* _Task requirements_
Looking at the listing below, work out the number of lines where the string "agent" shows up, and give that number only.
* * * * * * *
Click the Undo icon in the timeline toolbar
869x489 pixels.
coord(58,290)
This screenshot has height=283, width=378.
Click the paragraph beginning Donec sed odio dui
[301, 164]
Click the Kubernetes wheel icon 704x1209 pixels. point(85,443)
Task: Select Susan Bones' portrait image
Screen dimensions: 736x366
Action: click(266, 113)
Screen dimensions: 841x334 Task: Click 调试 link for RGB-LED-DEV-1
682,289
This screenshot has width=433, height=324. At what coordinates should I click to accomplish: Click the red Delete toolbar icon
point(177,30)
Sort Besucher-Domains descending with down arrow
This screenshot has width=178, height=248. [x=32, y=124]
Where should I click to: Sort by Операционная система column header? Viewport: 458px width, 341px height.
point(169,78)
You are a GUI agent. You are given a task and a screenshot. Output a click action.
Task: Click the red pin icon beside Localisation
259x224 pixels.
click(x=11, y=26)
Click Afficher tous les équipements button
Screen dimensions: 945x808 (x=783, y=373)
* * * * * * *
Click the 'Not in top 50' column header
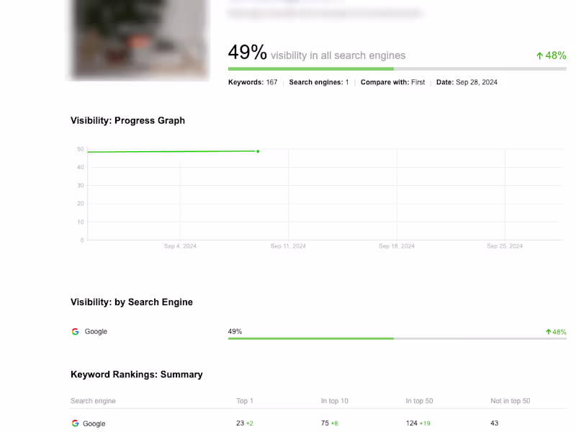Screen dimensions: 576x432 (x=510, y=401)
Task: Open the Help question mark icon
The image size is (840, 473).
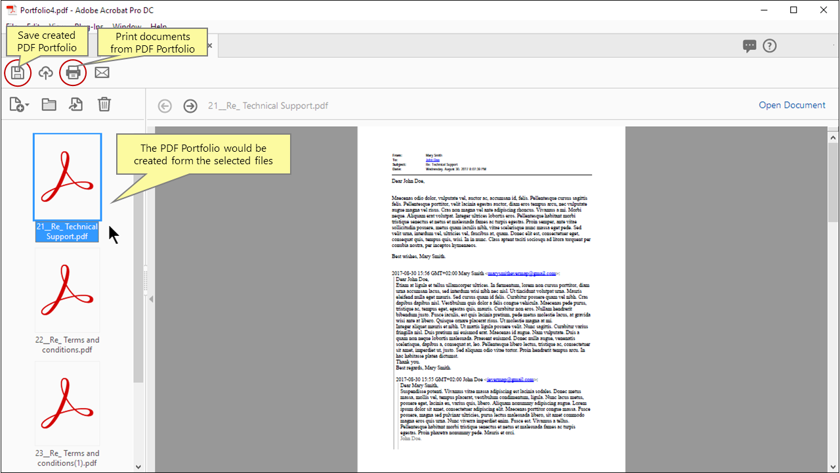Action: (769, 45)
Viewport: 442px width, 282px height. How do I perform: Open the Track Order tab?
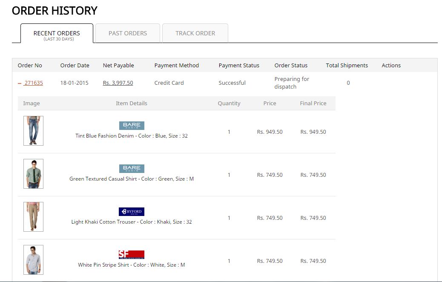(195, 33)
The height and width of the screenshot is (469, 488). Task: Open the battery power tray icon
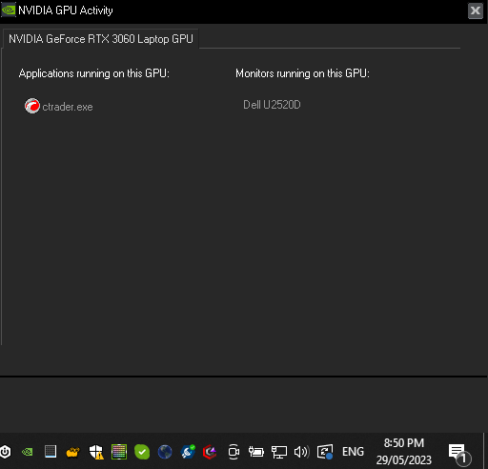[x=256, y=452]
* * * * * * *
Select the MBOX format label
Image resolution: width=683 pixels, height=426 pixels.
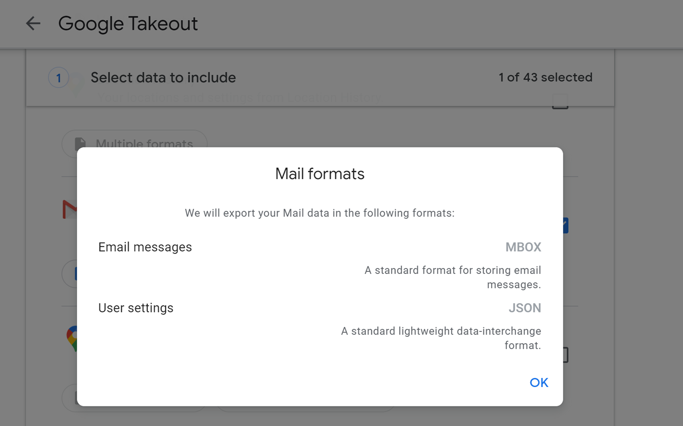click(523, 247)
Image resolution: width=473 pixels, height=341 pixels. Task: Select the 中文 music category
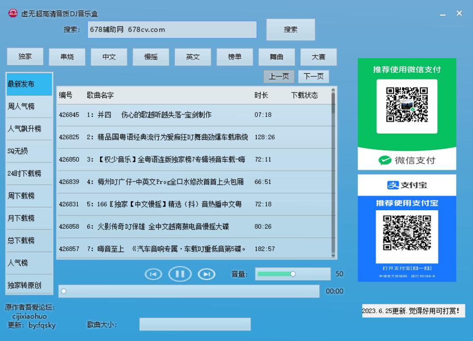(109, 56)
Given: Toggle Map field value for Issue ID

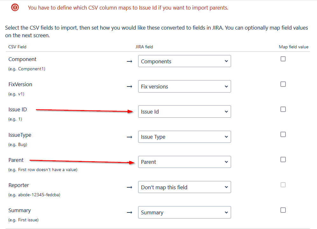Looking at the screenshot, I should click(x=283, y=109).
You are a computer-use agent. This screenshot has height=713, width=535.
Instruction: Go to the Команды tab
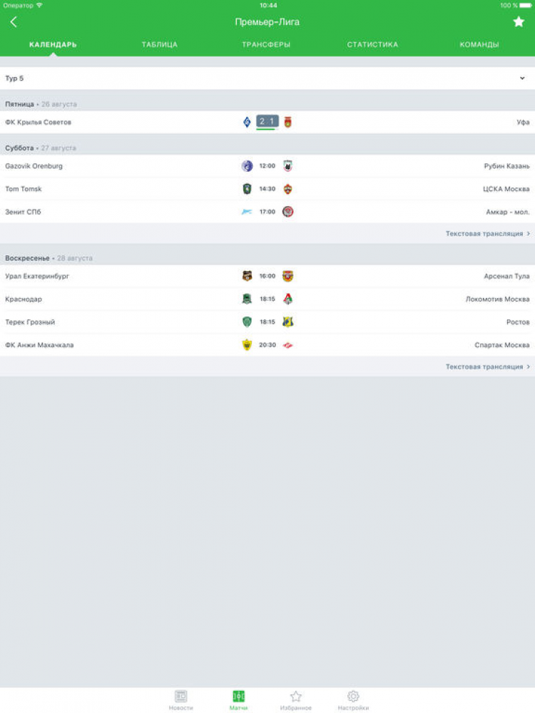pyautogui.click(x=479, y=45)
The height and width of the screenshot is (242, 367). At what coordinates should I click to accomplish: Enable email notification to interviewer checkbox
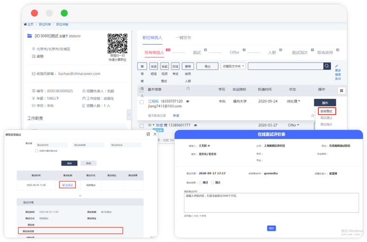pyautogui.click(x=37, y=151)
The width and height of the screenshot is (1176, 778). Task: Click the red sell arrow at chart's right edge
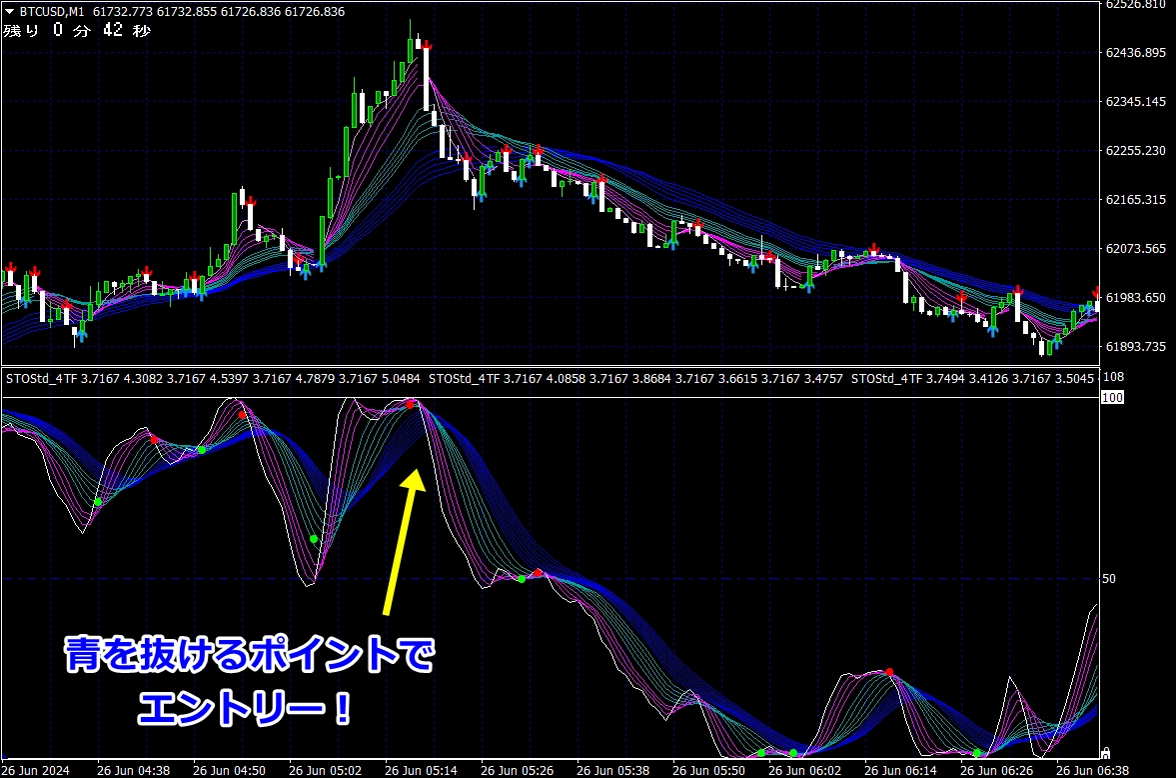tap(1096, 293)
* * * * * * *
* _Written answer_
2